Testimonials > Birth Parents > Danielle

Foreword

Sometimes I meet a family or a birth mother with whom I become particularly close. This happened with Danielle. I view her as a younger sister now. Danielle's story was unique and her placement was one of the most successful and fulfilling placements I've ever had the opportunity in which to participate.

Since she placed her daughter, Kathleen, for adoption, Danielle has been quoted in the book "Adoption Nation" by Adam Pertman. She has also been generous enough to speak at one of my seminars. She is very articulate, and I know from the feedback and watching the audience response that the adoptive parents who were fortunate enough to hear her talk came away with a very different perspective about what birth mothers go through, both emotionally and physically. I want to publicly thank Danielle for her courage in both speaking and doing what she did.
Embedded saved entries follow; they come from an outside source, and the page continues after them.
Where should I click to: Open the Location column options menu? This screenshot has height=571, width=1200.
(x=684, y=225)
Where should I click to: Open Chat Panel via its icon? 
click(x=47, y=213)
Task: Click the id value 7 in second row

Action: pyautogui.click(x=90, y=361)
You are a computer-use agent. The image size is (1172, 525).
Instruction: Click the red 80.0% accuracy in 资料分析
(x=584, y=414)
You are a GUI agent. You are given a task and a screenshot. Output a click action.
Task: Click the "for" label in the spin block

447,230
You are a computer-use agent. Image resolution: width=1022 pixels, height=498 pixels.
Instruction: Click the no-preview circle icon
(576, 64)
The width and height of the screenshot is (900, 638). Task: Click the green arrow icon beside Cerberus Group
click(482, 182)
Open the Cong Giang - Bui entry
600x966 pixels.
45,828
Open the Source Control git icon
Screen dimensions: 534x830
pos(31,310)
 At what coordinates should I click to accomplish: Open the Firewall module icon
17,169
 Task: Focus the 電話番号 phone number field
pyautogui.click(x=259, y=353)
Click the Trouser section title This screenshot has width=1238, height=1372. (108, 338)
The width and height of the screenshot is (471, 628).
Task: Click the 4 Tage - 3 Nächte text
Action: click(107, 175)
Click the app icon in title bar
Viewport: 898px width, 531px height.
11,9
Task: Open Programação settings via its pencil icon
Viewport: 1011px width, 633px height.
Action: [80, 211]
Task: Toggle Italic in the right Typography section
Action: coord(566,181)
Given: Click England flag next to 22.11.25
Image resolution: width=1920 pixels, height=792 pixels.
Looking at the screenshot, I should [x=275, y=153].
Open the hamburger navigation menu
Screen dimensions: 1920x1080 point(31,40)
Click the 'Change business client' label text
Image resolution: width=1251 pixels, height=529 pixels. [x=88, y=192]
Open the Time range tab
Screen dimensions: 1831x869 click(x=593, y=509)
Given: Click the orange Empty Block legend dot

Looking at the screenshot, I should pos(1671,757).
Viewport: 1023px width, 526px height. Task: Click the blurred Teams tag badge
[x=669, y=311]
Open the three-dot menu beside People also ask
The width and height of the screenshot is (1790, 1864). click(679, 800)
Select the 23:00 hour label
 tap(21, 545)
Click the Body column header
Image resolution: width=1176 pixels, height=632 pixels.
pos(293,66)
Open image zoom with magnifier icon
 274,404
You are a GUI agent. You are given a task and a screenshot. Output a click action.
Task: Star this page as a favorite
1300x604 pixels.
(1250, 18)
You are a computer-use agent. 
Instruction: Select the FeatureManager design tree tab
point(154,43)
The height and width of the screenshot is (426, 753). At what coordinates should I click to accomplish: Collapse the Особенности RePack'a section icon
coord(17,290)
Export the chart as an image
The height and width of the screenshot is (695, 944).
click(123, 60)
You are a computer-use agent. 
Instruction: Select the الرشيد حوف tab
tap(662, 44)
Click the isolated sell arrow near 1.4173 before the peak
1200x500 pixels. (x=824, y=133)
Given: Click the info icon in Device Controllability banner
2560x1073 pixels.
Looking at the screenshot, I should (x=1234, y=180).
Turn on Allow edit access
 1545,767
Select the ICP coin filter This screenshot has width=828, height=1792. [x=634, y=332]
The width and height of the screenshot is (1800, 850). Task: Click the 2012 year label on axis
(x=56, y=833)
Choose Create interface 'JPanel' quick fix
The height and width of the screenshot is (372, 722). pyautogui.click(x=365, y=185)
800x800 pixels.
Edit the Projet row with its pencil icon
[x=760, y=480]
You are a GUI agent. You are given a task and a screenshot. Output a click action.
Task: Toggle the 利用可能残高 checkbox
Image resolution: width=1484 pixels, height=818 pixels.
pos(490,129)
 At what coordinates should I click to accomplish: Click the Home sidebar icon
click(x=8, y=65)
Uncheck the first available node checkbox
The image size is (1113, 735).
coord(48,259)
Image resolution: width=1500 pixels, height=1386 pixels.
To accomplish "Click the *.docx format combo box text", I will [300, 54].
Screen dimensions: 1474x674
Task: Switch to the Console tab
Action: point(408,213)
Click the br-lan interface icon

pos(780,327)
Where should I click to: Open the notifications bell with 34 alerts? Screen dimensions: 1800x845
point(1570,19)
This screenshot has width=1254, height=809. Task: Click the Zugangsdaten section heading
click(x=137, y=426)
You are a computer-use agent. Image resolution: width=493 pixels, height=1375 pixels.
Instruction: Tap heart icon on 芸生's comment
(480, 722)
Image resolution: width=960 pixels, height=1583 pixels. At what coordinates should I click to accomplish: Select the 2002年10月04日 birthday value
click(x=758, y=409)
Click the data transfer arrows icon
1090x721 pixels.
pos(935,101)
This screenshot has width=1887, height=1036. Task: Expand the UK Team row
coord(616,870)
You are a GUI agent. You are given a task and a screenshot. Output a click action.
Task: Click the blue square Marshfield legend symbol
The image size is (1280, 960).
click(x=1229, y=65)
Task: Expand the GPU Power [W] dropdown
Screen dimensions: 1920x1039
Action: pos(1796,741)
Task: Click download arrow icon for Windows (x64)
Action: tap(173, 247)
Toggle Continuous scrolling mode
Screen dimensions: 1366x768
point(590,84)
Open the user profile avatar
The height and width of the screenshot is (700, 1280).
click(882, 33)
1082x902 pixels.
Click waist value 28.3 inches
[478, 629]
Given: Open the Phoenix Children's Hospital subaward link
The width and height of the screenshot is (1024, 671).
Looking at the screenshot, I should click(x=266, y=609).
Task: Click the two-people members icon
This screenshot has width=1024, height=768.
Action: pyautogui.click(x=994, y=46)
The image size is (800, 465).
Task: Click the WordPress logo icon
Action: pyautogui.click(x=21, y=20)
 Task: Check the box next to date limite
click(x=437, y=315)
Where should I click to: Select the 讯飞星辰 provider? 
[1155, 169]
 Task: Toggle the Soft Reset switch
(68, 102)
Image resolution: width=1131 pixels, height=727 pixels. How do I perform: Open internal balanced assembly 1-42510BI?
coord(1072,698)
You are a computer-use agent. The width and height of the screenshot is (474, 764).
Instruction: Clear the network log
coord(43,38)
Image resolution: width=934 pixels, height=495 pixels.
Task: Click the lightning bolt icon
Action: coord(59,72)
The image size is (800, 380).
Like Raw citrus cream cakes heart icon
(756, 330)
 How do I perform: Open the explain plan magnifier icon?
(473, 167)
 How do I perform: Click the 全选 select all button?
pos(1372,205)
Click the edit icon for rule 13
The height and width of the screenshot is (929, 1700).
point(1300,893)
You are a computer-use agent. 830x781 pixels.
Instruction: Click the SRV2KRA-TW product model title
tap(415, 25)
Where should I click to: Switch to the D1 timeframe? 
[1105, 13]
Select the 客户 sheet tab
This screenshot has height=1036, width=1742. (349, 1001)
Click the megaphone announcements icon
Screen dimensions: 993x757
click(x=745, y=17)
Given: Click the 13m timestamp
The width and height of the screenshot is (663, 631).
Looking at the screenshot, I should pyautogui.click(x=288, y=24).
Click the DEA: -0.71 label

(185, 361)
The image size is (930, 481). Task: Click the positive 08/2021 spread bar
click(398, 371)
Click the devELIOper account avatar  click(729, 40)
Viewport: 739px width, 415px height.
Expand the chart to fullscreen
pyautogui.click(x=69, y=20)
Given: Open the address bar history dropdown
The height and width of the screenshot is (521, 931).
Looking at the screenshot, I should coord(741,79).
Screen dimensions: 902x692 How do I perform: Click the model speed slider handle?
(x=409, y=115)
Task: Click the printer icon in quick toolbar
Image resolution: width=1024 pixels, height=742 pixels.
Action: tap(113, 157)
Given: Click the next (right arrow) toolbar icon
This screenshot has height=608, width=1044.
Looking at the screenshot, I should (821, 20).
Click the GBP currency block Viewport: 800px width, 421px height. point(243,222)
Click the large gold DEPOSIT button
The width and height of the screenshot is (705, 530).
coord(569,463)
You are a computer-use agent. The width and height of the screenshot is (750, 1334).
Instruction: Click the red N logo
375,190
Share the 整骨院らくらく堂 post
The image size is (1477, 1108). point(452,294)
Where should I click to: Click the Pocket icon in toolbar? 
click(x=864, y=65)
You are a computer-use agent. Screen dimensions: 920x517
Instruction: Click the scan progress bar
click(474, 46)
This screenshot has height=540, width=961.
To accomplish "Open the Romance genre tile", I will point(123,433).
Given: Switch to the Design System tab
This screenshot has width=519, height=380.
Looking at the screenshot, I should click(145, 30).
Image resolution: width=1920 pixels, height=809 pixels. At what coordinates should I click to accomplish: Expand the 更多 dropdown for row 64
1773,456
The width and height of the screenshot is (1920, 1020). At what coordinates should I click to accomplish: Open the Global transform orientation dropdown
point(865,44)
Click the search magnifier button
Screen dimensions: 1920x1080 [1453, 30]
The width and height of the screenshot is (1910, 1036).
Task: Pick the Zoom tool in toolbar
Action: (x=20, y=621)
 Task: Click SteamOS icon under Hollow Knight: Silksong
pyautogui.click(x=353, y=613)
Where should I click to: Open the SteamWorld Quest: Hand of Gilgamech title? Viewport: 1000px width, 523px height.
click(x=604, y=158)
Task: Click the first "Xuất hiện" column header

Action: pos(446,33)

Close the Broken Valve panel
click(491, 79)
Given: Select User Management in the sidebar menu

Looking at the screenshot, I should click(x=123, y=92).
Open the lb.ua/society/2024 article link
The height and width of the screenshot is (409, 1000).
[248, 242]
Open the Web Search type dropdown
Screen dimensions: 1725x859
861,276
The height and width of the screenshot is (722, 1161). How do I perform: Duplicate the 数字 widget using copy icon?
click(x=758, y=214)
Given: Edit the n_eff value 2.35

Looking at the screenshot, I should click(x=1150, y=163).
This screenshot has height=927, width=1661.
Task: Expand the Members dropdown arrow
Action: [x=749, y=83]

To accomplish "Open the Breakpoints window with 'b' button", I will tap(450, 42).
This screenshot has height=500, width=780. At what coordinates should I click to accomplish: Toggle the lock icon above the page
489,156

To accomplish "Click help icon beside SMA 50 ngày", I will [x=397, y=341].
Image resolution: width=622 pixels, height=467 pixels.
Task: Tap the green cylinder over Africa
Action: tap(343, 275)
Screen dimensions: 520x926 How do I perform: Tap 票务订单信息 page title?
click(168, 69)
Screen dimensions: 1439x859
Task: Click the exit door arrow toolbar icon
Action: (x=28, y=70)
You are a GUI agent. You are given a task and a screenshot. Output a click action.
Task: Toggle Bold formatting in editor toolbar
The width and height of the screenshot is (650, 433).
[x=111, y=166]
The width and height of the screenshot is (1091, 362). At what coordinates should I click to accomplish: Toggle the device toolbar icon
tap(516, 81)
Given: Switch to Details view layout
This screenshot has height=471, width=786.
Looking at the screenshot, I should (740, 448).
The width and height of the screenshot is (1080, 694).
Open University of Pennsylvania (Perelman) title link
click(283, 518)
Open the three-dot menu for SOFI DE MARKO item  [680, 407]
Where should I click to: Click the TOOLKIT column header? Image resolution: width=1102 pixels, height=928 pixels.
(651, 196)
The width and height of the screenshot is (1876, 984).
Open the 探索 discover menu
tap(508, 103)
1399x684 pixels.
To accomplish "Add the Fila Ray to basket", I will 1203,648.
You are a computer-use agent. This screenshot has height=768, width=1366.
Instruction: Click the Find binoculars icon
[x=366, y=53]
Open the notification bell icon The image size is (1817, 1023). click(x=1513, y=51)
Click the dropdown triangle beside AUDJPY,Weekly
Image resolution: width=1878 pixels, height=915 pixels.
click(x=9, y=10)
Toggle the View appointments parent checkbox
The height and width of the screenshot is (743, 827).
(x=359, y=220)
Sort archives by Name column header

Her gift to an adoptive family was selfless (yes, we both cried buckets of tears), and I will never forget her comment when she left to go home. She said, "It was really hard to place my daughter for adoption. It's harder to leave her adoptive family. They are like family to me now."

A few years later, Danielle is doing great. She is building a career and has met a good man with whom to share her life. Kathleen, her daughter, is the center of her parents' universe.

Danielle's Testimonial

"No one plans to get pregnant and place their child for adoption. An unplanned pregnancy can be a blessing or a curse. It's up to you, the birth mother, to decide which it will be for you.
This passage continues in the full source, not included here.